Ochoa v. Davis, No. 16-99008 (11-1-21)(Clifton w/Rawlinson & Collins). The 9th affirms denial of a capital petition. AEDPA deference cuts short consideration of both guilt and sentencing issues. One such issue was Brady. A witness, who had participated in one of the aggravating offenses (a prior sexual assault), testified for the State regarding the petitioner’s involvement in the murder. This witness allegedly had implicated himself  to three separate “jailhouse informants” that he was involved in the murder. The State Supreme Court held these statements should have been disclosed, but in light of the petitioner’s confession and other evidence, the statements were not material.

The decision is here:

US v. Rizo-Rizo, No. 20-50172 (10-29-21)(Bennett w/Paez & Callahan). For the misdemeanor offense of attempted illegal entry, 1325(a)(1), the 9th holds that knowledge of alienate is not an element of the offense. This is a circuit issue of first impression.

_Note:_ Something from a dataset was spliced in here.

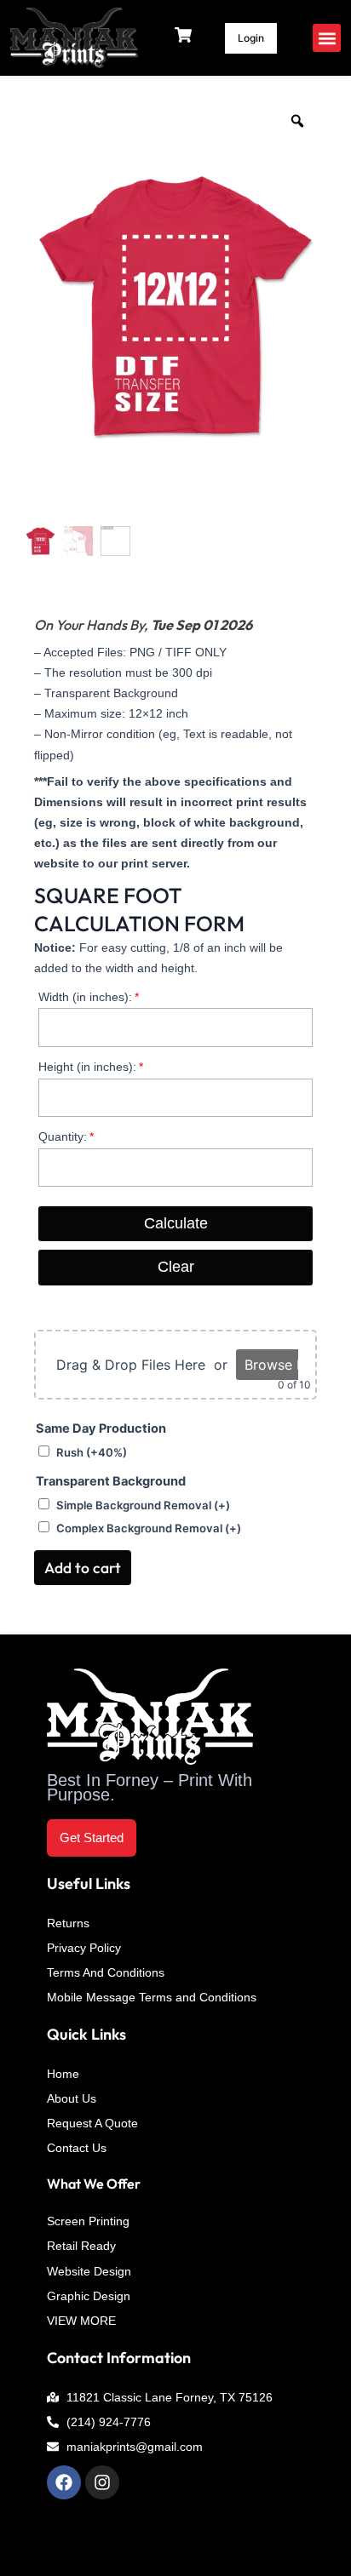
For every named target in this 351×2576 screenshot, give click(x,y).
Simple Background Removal (143, 1505)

The specific intent of “attempted entry” goes to whether the person specifically intended to enter the United States. See US v. Smith-Baltiher, 424 F.3D 913 (9th Cir. 2005). The 9th also distinguishes Rehaif, which construed the scope of “knowingly” as to the elements.

The 9th here takes the approach to regard the offense as a regulatory one, and no presumption of scienter applies. Supporting this too is that Congress had required specific intent in other provisions of 1325; and 1326 has been held to be regulatory.

A valiant appeal by Doug Keller and Michael Marks of the Federal Defenders of San Diego.